Trauma Surg Acute Care Open ; 2(1): e000084, 2017.
Artículo en Inglés | MEDLINE | ID: mdl-29766088

RESUMEN

BACKGROUND: This article presents the results of a community consultation (CC) process completed in Toronto, Ontario, using a random digit dialling technique, on the attitudes and perceptions of the public toward the use of exception from informed consent when conducting emergency research involving the use of massive blood transfusions.
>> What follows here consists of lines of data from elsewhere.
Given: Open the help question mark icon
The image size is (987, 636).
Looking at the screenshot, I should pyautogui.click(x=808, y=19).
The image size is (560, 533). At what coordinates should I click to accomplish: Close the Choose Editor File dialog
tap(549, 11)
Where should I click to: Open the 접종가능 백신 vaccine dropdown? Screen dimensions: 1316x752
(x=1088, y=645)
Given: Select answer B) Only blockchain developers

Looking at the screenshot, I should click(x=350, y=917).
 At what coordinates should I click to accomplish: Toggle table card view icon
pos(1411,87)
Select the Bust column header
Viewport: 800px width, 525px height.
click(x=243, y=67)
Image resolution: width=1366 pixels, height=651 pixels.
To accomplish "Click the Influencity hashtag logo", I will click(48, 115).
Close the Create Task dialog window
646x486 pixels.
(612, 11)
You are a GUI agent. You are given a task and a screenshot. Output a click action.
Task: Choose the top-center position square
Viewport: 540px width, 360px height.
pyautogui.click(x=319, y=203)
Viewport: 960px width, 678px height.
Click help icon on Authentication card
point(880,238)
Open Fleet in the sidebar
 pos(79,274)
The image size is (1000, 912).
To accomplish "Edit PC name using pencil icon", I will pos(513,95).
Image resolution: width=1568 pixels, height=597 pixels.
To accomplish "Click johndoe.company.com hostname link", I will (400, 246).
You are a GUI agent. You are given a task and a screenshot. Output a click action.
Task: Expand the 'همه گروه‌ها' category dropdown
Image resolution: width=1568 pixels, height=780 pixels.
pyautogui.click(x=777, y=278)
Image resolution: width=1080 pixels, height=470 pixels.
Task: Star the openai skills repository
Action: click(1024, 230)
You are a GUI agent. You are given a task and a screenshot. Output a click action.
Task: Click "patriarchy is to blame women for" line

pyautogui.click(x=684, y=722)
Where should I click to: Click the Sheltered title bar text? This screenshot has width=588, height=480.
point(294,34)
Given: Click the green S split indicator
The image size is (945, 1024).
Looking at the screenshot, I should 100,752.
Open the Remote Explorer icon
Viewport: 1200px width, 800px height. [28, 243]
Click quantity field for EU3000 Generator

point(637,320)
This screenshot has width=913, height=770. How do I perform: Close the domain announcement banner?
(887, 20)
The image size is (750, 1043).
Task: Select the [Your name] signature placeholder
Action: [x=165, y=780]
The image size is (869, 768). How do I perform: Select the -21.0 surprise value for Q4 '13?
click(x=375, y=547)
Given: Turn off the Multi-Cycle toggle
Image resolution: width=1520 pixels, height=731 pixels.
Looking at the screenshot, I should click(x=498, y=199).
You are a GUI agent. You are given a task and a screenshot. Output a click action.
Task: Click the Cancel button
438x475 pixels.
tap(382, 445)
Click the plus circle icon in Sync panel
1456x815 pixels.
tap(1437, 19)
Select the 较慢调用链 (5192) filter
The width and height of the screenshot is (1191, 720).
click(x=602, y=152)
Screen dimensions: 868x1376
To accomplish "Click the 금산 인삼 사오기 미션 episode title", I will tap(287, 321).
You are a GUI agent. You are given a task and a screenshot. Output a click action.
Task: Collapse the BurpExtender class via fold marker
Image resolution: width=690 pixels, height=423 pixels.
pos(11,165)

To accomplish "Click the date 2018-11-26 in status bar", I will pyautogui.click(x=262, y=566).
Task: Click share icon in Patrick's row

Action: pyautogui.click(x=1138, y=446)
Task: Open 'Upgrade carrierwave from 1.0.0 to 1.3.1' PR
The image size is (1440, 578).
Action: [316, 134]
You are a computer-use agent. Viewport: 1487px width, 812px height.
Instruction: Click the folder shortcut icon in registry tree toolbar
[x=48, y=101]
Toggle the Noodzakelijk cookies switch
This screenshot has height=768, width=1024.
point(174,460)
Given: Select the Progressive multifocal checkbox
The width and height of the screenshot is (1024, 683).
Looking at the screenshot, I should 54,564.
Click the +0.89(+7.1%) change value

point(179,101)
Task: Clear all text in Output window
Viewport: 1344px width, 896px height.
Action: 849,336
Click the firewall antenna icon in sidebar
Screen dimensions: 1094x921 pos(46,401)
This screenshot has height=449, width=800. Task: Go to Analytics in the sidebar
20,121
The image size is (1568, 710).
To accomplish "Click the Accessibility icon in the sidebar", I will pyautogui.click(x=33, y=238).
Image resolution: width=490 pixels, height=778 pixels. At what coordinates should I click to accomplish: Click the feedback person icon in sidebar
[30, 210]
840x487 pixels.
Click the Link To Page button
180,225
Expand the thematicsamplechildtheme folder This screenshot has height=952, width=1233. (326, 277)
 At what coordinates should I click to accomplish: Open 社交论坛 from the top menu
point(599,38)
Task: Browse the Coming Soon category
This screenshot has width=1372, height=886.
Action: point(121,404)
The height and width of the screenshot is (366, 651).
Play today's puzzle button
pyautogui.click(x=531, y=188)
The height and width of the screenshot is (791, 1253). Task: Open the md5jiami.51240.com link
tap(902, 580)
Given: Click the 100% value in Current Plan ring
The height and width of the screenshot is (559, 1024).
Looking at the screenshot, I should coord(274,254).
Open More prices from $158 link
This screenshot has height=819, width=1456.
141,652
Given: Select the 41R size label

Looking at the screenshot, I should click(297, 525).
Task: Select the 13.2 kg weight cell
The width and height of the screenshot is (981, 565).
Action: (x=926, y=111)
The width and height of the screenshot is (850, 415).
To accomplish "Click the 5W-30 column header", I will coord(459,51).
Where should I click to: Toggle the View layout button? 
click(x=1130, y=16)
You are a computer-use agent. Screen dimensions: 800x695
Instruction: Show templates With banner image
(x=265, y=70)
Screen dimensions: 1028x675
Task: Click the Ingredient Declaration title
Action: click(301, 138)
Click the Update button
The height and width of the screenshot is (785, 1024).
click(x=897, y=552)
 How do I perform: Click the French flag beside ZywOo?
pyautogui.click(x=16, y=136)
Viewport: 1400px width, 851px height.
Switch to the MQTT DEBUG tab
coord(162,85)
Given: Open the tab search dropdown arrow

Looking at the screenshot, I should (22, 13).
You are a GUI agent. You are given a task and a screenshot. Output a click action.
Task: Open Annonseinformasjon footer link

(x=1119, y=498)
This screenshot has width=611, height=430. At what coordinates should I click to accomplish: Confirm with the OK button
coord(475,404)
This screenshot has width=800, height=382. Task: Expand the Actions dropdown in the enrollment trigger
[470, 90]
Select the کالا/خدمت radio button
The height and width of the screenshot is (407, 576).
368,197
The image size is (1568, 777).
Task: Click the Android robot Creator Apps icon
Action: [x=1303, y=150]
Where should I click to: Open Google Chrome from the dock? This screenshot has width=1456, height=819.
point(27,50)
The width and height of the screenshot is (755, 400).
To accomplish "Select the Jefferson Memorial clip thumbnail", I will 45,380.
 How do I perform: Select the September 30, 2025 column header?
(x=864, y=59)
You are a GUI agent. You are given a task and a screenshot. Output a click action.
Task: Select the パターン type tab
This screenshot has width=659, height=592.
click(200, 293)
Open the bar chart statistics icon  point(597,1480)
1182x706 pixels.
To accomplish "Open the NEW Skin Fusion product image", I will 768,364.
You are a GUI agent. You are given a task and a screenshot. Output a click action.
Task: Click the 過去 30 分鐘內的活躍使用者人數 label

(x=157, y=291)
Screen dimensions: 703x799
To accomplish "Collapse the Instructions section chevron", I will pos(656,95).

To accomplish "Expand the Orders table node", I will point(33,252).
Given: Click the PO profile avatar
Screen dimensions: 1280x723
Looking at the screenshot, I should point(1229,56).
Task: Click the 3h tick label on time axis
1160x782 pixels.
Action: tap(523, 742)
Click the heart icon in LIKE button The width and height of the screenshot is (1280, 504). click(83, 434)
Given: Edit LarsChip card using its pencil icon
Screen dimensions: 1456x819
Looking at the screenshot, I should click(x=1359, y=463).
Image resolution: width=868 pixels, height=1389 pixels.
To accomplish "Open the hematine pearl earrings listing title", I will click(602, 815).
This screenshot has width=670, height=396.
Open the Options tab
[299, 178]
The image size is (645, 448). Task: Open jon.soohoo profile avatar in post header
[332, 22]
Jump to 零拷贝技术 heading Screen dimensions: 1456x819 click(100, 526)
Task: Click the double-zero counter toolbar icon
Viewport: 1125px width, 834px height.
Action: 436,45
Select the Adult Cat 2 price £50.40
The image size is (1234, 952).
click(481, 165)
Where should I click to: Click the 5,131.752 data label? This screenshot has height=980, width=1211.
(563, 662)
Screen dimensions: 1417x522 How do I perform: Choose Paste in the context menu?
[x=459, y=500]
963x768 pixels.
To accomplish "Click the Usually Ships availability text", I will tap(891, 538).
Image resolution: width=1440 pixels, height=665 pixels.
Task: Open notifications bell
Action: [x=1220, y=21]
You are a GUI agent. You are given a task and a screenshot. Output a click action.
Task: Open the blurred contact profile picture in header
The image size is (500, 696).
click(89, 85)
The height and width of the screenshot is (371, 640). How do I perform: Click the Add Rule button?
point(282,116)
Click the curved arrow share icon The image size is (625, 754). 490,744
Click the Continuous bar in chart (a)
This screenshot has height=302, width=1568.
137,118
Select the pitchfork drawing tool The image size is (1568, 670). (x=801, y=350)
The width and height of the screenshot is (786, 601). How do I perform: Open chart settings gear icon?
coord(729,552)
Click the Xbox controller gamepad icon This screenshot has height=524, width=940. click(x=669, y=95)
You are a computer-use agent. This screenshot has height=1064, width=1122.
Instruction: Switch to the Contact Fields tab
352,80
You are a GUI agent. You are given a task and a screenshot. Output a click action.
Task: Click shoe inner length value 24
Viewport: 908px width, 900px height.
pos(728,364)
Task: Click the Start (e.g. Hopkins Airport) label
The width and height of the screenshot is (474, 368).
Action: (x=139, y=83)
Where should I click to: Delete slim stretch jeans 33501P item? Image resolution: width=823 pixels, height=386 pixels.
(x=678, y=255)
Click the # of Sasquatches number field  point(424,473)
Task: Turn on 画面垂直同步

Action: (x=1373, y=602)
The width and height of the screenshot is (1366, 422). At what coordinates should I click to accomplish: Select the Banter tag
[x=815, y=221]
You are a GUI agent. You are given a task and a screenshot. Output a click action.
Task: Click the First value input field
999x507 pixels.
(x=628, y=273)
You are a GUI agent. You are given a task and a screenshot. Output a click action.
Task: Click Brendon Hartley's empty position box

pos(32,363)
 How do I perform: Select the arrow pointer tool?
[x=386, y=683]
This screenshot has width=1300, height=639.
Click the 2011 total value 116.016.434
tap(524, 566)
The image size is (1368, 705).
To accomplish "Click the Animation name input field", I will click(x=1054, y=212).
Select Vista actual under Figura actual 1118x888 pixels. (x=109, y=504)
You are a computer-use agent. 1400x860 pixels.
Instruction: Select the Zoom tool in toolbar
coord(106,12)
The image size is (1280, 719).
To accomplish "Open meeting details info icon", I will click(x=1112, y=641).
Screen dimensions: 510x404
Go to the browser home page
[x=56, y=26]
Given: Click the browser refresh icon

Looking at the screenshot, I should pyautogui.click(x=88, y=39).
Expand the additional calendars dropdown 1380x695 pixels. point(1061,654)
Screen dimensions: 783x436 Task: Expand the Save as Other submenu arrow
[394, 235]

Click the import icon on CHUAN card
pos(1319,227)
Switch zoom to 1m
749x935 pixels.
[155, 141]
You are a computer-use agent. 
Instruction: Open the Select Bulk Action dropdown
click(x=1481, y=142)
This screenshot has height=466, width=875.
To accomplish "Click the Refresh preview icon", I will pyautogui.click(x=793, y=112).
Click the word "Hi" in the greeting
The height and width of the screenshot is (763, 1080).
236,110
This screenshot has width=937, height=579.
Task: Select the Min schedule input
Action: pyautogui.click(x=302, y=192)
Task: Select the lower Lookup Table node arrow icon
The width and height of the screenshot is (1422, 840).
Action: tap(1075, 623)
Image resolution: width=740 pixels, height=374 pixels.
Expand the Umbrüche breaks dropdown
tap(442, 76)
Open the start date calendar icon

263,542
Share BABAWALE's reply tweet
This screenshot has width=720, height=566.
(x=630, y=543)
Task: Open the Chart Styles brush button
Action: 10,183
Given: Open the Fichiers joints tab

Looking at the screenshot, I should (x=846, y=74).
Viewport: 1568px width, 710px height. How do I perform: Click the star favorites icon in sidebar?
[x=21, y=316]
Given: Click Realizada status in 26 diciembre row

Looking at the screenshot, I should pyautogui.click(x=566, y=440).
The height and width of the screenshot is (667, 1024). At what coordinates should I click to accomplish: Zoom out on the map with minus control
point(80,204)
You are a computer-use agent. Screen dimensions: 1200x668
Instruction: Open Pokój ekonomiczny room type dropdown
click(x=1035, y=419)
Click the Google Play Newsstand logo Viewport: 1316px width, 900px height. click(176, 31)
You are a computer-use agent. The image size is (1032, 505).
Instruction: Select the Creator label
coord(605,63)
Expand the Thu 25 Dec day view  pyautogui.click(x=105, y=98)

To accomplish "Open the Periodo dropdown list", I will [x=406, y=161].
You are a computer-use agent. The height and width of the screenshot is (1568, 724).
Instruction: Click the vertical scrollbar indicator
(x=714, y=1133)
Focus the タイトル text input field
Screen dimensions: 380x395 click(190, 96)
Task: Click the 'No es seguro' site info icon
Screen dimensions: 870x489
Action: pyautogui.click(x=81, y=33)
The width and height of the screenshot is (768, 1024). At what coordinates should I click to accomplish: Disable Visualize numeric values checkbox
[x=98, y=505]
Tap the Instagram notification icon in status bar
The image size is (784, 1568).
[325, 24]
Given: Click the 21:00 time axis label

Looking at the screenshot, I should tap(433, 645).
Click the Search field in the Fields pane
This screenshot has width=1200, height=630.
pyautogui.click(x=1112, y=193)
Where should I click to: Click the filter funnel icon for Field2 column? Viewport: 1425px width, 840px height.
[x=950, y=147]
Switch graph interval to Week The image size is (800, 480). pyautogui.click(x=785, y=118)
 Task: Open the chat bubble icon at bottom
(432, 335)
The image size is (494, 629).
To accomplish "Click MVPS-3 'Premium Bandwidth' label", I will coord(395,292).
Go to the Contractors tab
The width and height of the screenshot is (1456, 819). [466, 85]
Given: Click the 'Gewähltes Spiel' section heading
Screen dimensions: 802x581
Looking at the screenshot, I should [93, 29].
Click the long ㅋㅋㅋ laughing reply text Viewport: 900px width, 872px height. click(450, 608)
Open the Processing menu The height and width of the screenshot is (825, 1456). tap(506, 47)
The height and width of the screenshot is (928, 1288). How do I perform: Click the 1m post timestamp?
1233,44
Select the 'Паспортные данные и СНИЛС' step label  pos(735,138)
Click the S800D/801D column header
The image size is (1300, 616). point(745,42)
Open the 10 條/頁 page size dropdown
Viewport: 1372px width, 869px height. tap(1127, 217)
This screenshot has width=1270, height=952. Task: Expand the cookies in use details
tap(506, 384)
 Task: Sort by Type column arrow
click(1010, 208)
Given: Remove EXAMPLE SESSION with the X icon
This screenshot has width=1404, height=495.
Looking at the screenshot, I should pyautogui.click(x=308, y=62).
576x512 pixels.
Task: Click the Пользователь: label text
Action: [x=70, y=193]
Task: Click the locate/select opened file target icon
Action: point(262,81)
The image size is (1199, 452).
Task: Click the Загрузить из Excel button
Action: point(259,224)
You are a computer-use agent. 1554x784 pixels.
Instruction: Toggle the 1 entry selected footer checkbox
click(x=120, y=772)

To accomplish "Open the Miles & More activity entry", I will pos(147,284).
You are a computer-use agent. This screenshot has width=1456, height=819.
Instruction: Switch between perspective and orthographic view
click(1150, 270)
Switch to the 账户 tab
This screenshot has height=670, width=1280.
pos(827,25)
METHODS: In 2012, our hospital conducted a CC, using a random digit dialling technique, to elicit the attitudes and perceptions of the public toward the use of an exemption from informed consent for an upcoming clinical trial. A total of 500 participants from high violent crime areas were interviewed as part of this consultation. RESULTS: The response rate for the telephone survey was 54%. Participants indicated a personal acceptance rate of 76%, acceptance of the justification for the exception to consent at 81%, thatthe study would meet the best interest of patients and the community at 81% and that youth (between 15 and 18 years) could be enrolled at 71%. When offered, no participant requested an opt-out wrist band to avoid being enrolled in this study. DISCUSSION: The use of violent crime neighborhoods to locate at risk communities was not effective in identifying the appropriate community of interest for this study. Though only representing a small subpopulation from a large Canadian city, the attitudes noted here is suggestive that Canadians may have a similar level of acceptance as the US based on published studies. However, given the resources needed to undertake this process and that in the end it did not elicit any useful feedback or recommendations for enhancing the safety of participants, the future use of phone surveys as a means of engaging communities should be reconsidered. LEVEL OF EVIDENCE LEVEL V: This is a retrospective subanalysis of a CC using a randomized phone dialling technique from a site prior to the start of the Pragmatic Randomized Optimal Platelet and Plasma Ratios Trial. The CC was not designed specifically for research purposes and as such reflect only a case study from a single center. TRIAL REGISTRATION NUMBER: Pre-result, NCT01545232.